Some of my friends online have already shown me these little signs posted at restaurants that are really passive-aggressive about, “We’re not serving, we’re not providing any straws anymore because we care about the environment. Thanks anyway!” People are actually being really proud of not providing straws, and that, to me, is like another sign that you know- Let’s say, people saying, “Straws are bad,” and they say, “Oh, people with disabilities should bring their own straws.” So let’s say they bring their own straws and start using them? In this kinda climate, you can imagine the kind of like possible harassment or criticism they’ll get just for using a straw in a public space. If you look at Santa Barbara, where they have one of the most punitive bans with really steep fines and even jail time for establishments that provide plastic? I mean that’s really where you’re creating conditions that send a message to people with disabilities, older adults, all kinds of people that may need straws that your way of life is not welcome. Your way of life is not normative. And what do you do with that? You just basically are marginalizing us, shoving us away, and telling us that we don’t belong in the same place as you do.
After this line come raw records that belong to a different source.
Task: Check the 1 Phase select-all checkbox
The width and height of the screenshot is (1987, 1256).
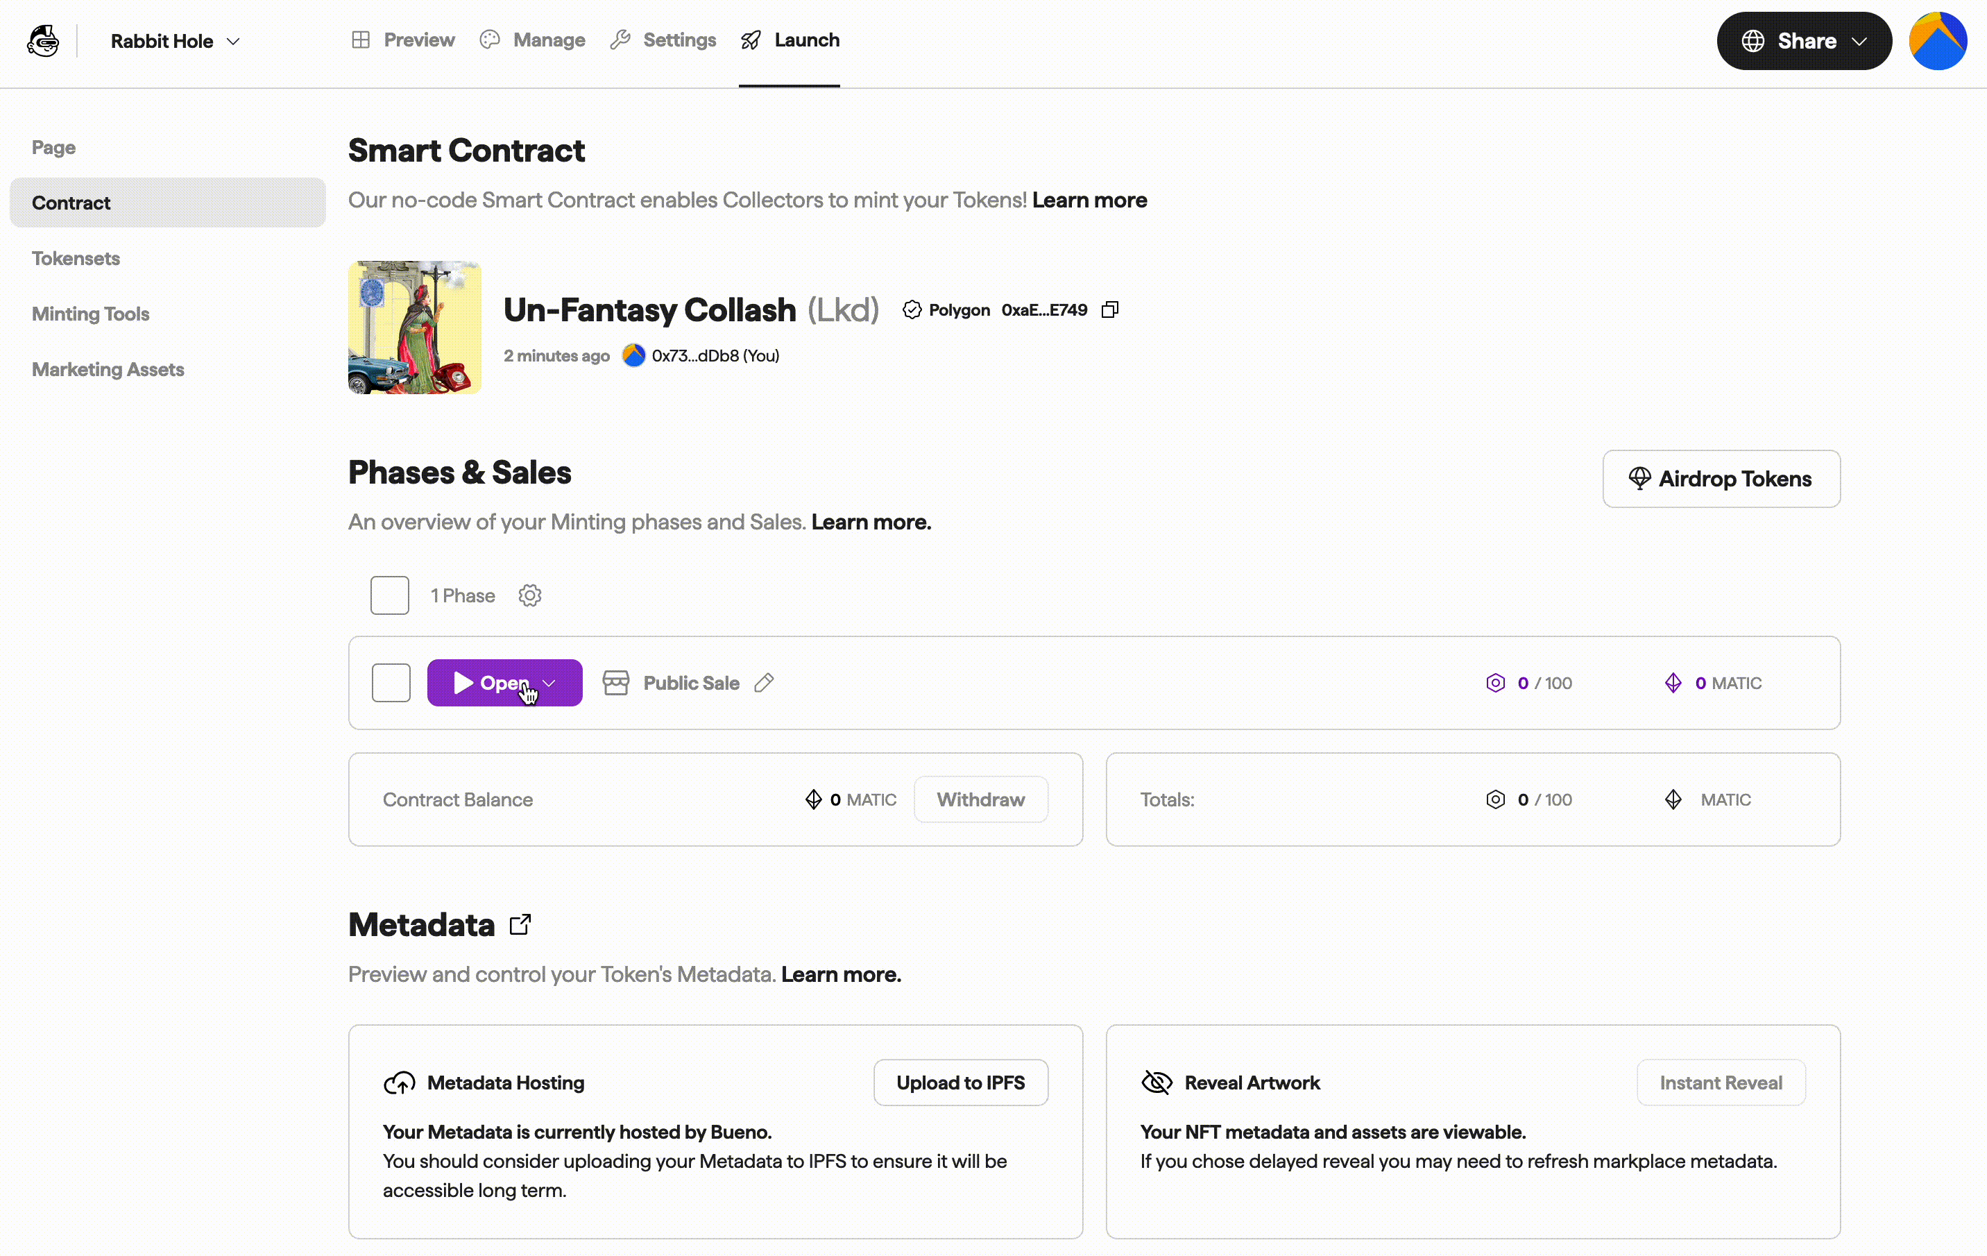Action: click(389, 596)
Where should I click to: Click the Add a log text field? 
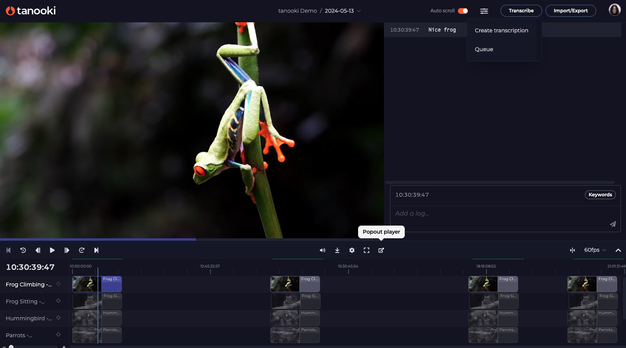(497, 214)
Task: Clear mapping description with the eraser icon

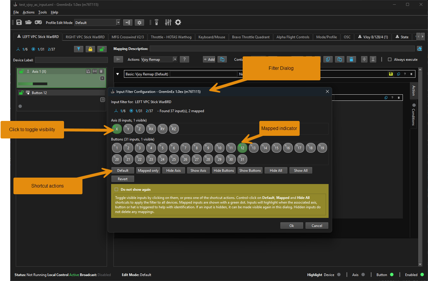Action: (420, 49)
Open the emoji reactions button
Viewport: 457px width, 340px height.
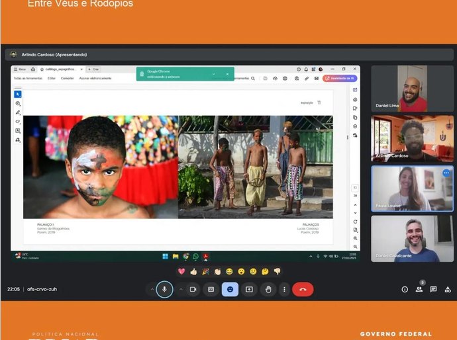[230, 289]
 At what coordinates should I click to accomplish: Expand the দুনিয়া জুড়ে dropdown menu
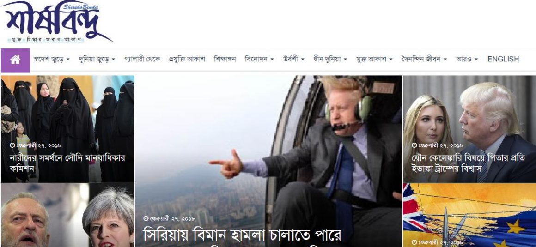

And this is you know, 18 years after the American with Disabilities Act, after decades of disability rights activism that really fought against segregation and against the days where there were laws called Ugly Laws. So I’m not sure if you realize this, but in the old days, there were laws that disabled people and all kinds of people were not allowed in a public space because they affected people. Just their mere existence made people uncomfortable. And I really do see a connection between these straw bans and these kinds of historic laws that discriminate.